EXERCISE REQUIREMENTS - Once you reach the line with "The image size", transcribe it and every line after it to the end of the records, exactly, but not the pictures.

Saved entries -
---

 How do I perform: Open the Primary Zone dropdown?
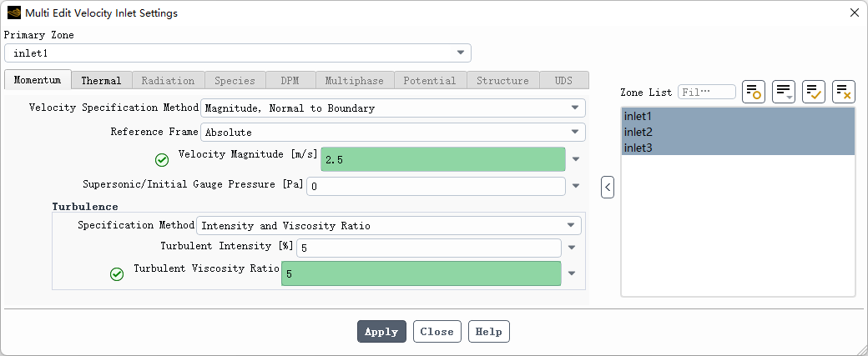point(460,53)
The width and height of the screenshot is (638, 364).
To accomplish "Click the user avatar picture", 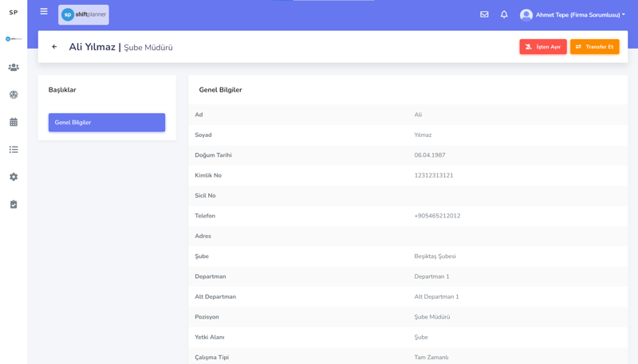I will coord(526,15).
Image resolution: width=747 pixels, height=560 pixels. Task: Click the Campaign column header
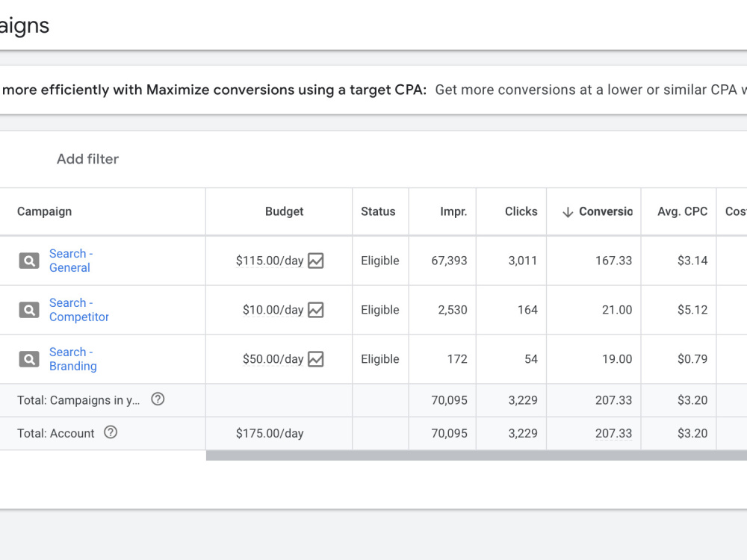click(x=44, y=211)
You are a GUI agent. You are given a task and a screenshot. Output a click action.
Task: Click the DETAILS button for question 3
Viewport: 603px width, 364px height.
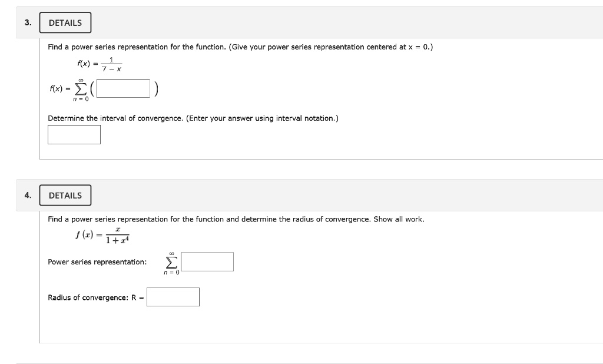coord(65,22)
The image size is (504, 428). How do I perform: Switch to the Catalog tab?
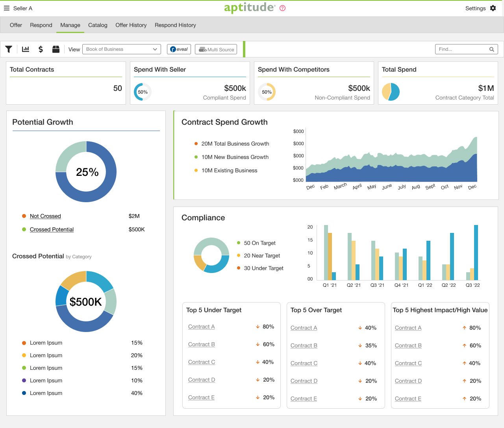[x=98, y=25]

---

TASK OUTPUT -
The image size is (504, 428). How do I perform: Switch to the Catalog tab?
[x=98, y=25]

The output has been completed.